A massive sinkhole that went viral in 2013 swallowing trees in Assumption Parish, La., and forced more than 300 residents from their homes has quieted down as officials slowly allow residents to come home.
The sinkhole, located in Bayou Corne about 30 miles northwest of Thibodaux, is still growing. Assumption Parish Government officials say it has grown between 1 1/2 and 2 feet since last year, now up to about 35 acres.
Seismic testing has shown decreasing action over the last year. Previous tests have indicated that there are no further voids that would cause another hole in the area. Other scientific modeling has suggested the hole will not reach the nearby highway or the Bayou Corne waterway.
It’s that stability that has led the parish government to slowly drop mandatory evacuation orders to voluntary evacuations.
So far one eastern section with a few homes and a northwestern section near La. 70 have had their status decreased.
Assumption Parish President Martin Triche describes the decision to drop a hazard rating as similar to making an evacuation order when a hurricane threatens the state. Government officials try to determine which areas are low-risk and which are high-risk.

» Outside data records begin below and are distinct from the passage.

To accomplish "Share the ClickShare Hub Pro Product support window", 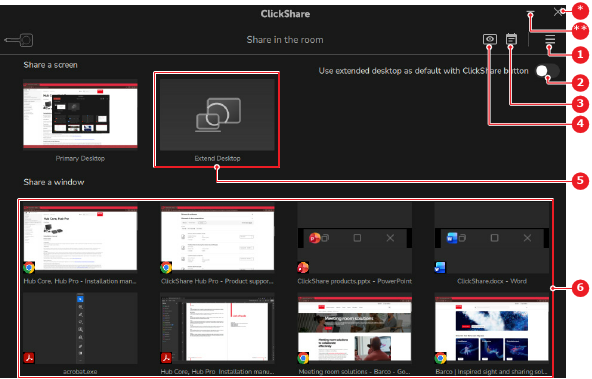I will pyautogui.click(x=217, y=243).
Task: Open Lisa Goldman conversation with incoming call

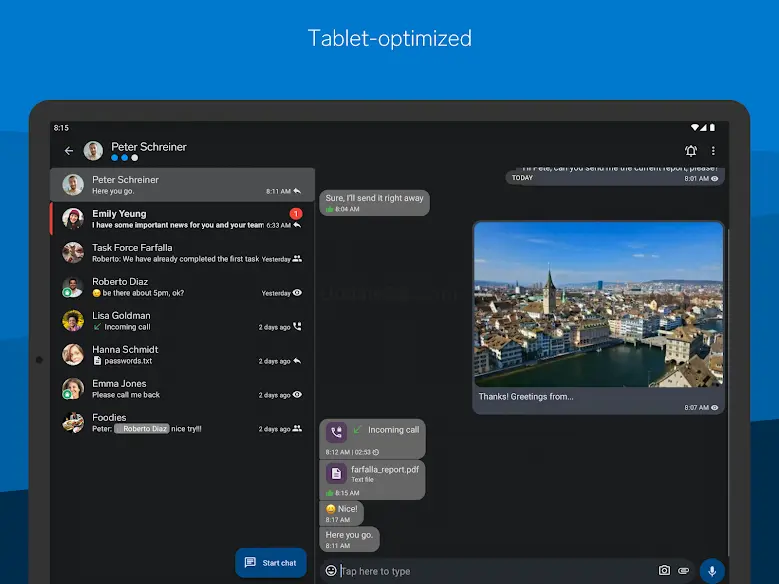Action: pos(182,321)
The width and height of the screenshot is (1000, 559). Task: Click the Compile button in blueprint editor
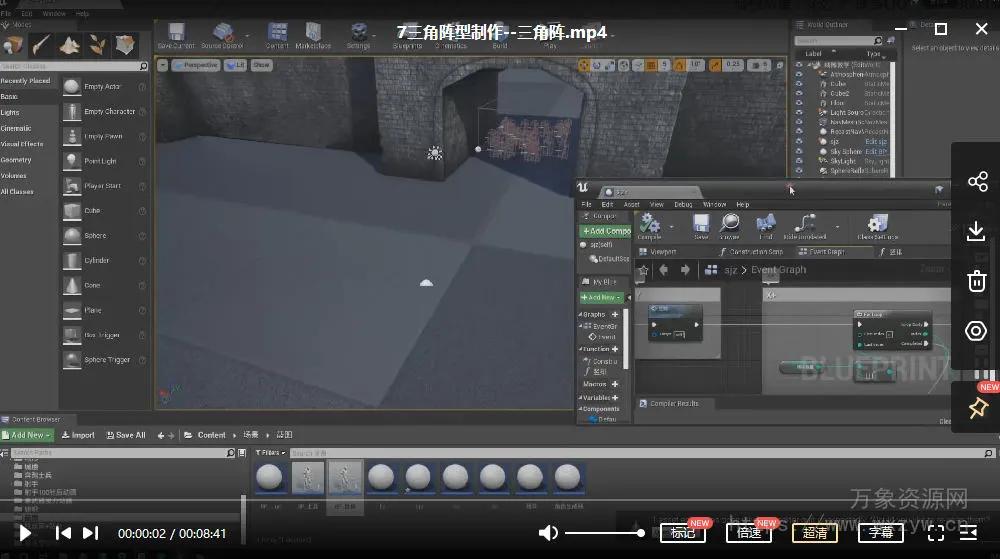click(650, 226)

Assumption Parish Director of Emergency Operations said he expects more sections to become voluntary evacuation by the end of the year.
“We’re still waiting on some confirmation of investigations, not sure when they’ll provide that to us, so it’s hard to say when changes are going to be made, it’s completely up to the responsible party,” Boudreaux said.
The sinkhole was caused by a failed brine cavern Texas Brine mined in the Napoleonville Salt Dome. Salt domes are naturally occurring deposits of salt, which can span for miles and stretch thousands of feet below ground.
Texas Brine was originally blamed for the sinkhole but has since filed a $100 million lawsuit today against Occidental Petroleum Corp., claiming their irresponsible drilling near the dome is to blame. Last year, Texas Brine agreed to a $48.1 million class-action settlement for about 269 residents involved with about 100 properties in the tiny bayou neighborhood.
Scientists have found several wells, since plugged, didn’t produce any gas during the initial event, while areas toward the west have had a greater depth of clay, which would block the gas from expanding in that direction.
Texas Brine is still responsible for managing the sinkhole and has burned off about 40 million cubic feet of gas.
The sinkhole went viral last year after video captured by the parish showed the sinkhole swallowing several trees within a few minutes.
“Everything is dramatically slower now, you do see some minor changes, but nothing like the earlier events,” Boudreaux said.